Wednesday, March 16, 2016
SCOTUS Blog (Mar. 7, 2016): Court Restores Woman’s Right to Be a Mother, by Lyle Denniston:
In a victory for LGBTQ advocates, the Supreme Court issued a unanimous decision on Monday, restoring a mother’s legal parenting rights to the children she had adopted with her same-sex partner, the children’s birthmother. The case, V.L. v. E.L., originated in Alabama, where plaintiff E.L. appealed a visitation order granted to V.L. to the Alabama Court of Civil Appeals. The Alabama Supreme Court nullified the visitation order, refusing to recognize the adoption decree granted in Georgia.
The Court’s unsigned (“per curiam”) decision in the Alabama adoption case was based entirely on the provision in the Constitution’s Article IV declaring that “full faith and credit shall be given in each state to the public acts, records, and judicial proceedings of every other state,” and on the Court’s prior interpretations of that clause. If a state court has jurisdiction under its own laws to issue a decision, Monday’s opinion said, then that decision is entitled to respect in the courts of every other state.
Tuesday, March 15, 2016
New York Times (Mar. 5, 2016): The Return of the D.I.Y. Abortion, by Seth Stephens-Davidowitz:
The recent surge in state-level anti-abortion legislation, such as the Texas TRAP law at issue in Whole Woman’s Health v. Hellerstedt, has led to the closure of many abortion providers across the country. While the impact of such laws on access to safe abortions is clear, the response of pregnant women is less so due to the silencing stigma surrounding the procedure.
Google searches can help us understand what’s really going on. They show a hidden demand for self-induced abortion reminiscent of the era before Roe v. Wade.
This demand is concentrated in areas where it is most difficult to get an abortion, and it has closely tracked the recent state-level crackdowns on abortion.
While only 34% of people involved in an abortion – that is, people who have had an abortion or their partners – tell anyone about the procedure, Google searches offer a window into the decision behind an abortion.
Search rates for self-induced abortion were fairly steady from 2004 through 2007. They began to rise in late 2008, coinciding with the financial crisis and the recession that followed. They took a big leap in 2011, jumping 40 percent. The Guttmacher Institute singles out 2011 as the beginning of the country’s recent crackdown on abortion; 92 provisions that restrict access to abortion were enacted. There was not a comparable increase in searches for self-induced abortions in Canada, which has not cracked down.
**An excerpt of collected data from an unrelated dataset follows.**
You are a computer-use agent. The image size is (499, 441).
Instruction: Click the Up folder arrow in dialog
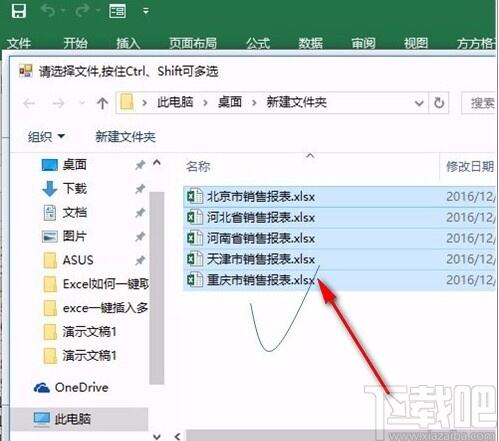pyautogui.click(x=102, y=103)
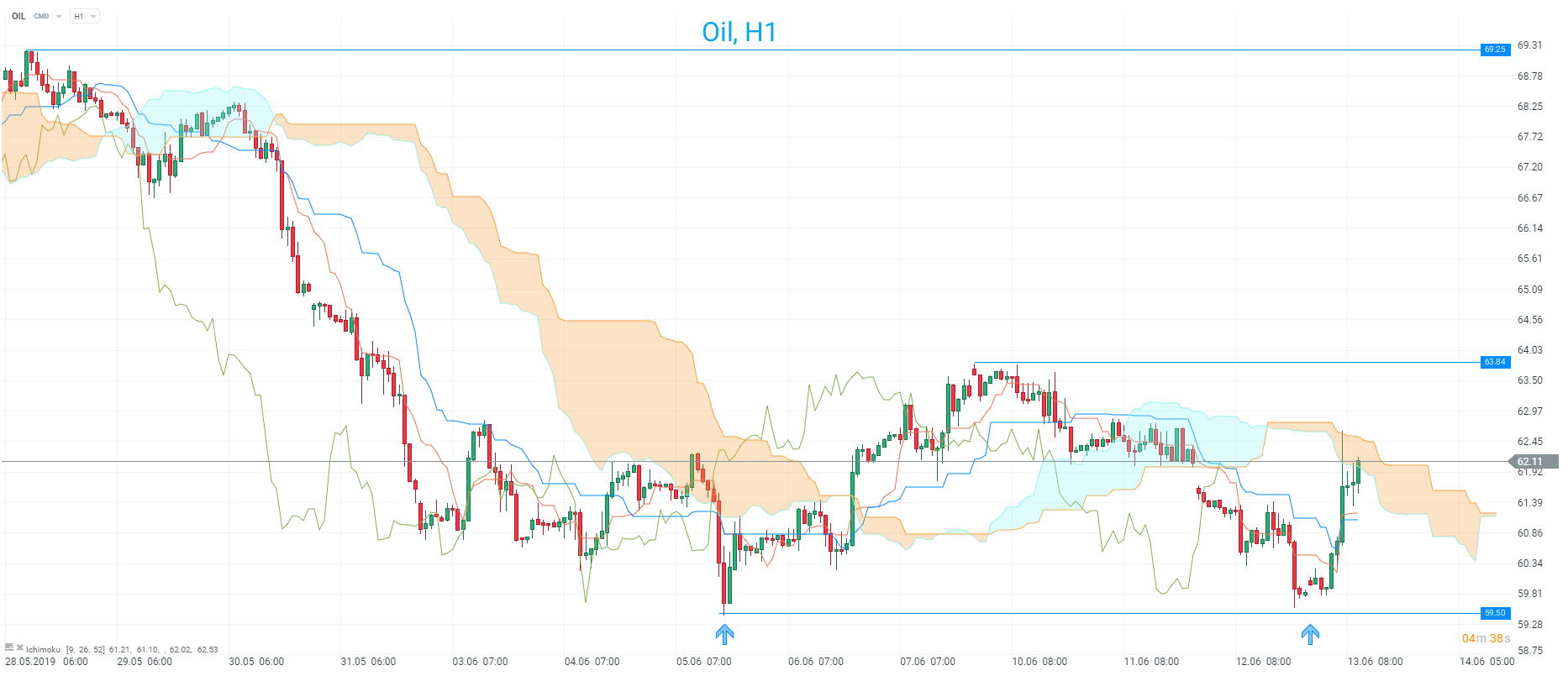Screen dimensions: 1568x676
Task: Remove the Ichimoku indicator with X
Action: coord(19,647)
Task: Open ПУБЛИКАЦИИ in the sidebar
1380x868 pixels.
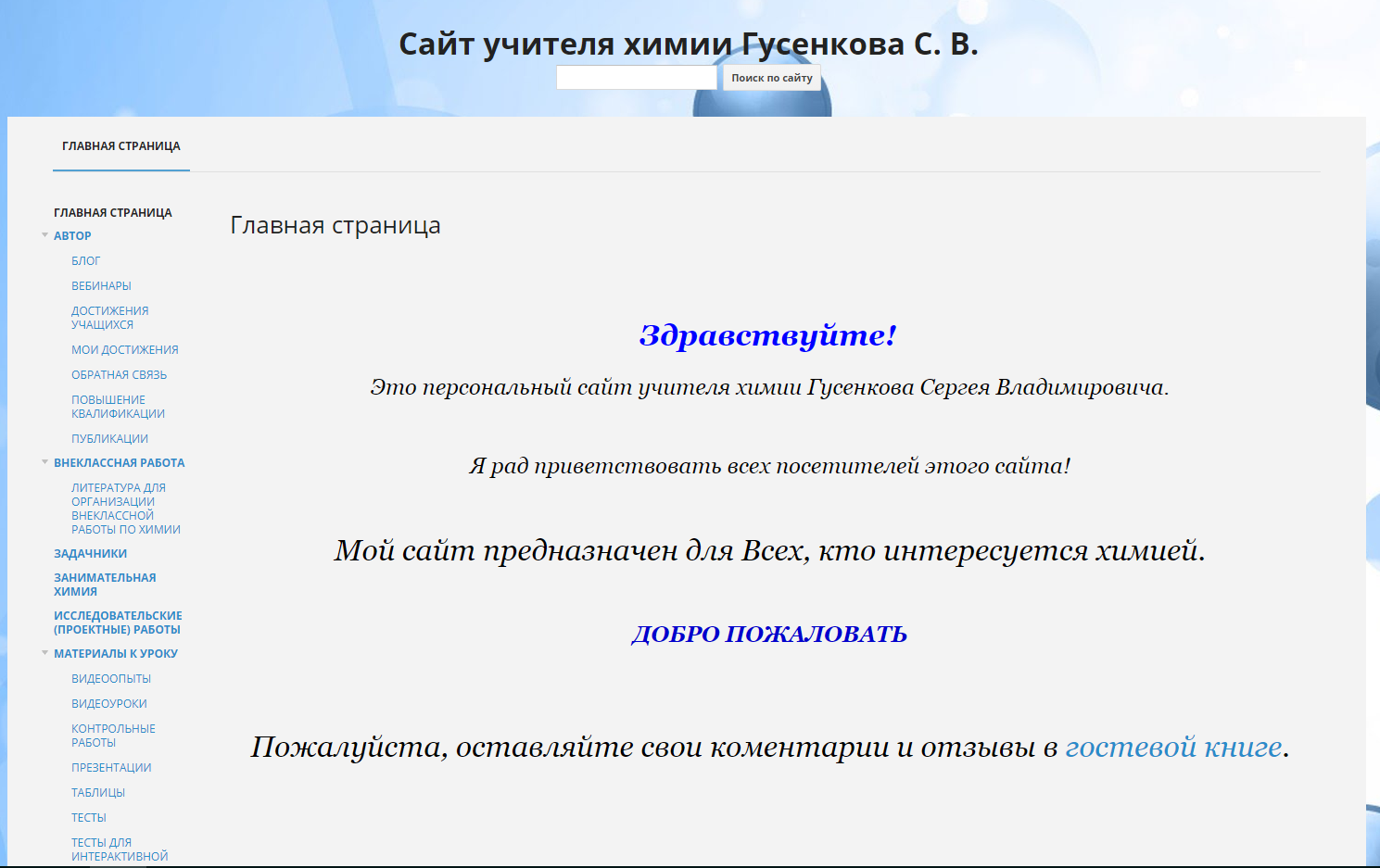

These statistics do not reveal the true trends in self-induced abortions across the country, but they certainly indicate a disturbing increase in demand in states where abortion services have become all-but impossible to obtain.
Monday, March 14, 2016
Guttmacher Institute (Mar. 2, 2016): U.S. Unintended Pregnancy Rate Falls to 30-Year Low; Declines Seen in Almost all Groups, but Disparities Remain, by Rebecca Wind:
A new analysis from the Guttmacher Institute, just published in the New England Journal of Medicine, shows that the U.S. unintended pregnancy rate declined substantially between 2008 and 2011. According to “Declines in Unintended Pregnancy in the United States, 2008–2011,” by Lawrence B. Finer and Mia R. Zolna, there were 45 unintended pregnancies for every 1,000 women aged 15–44 in 2011, down from 54 per 1,000 in 2008. The 2011 rate was the lowest observed in three decades. Although unintended pregnancy rates have declined among nearly all demographic groups examined, disparities still remain, particularly for poor women and women of color.
The study, released last week, can be found here.
Sunday, March 13, 2016
New York Times (Mar. 10, 2016): First Uterus Transplant in United States Fails, by Denise Grady:
Performed by physicians at the Cleveland Clinic, the first uterus transplant in the United States has failed. The nature of the complications with the transplant have not been revealed, but pathologists are analyzing the uterus in the hopes of determining what went wrong.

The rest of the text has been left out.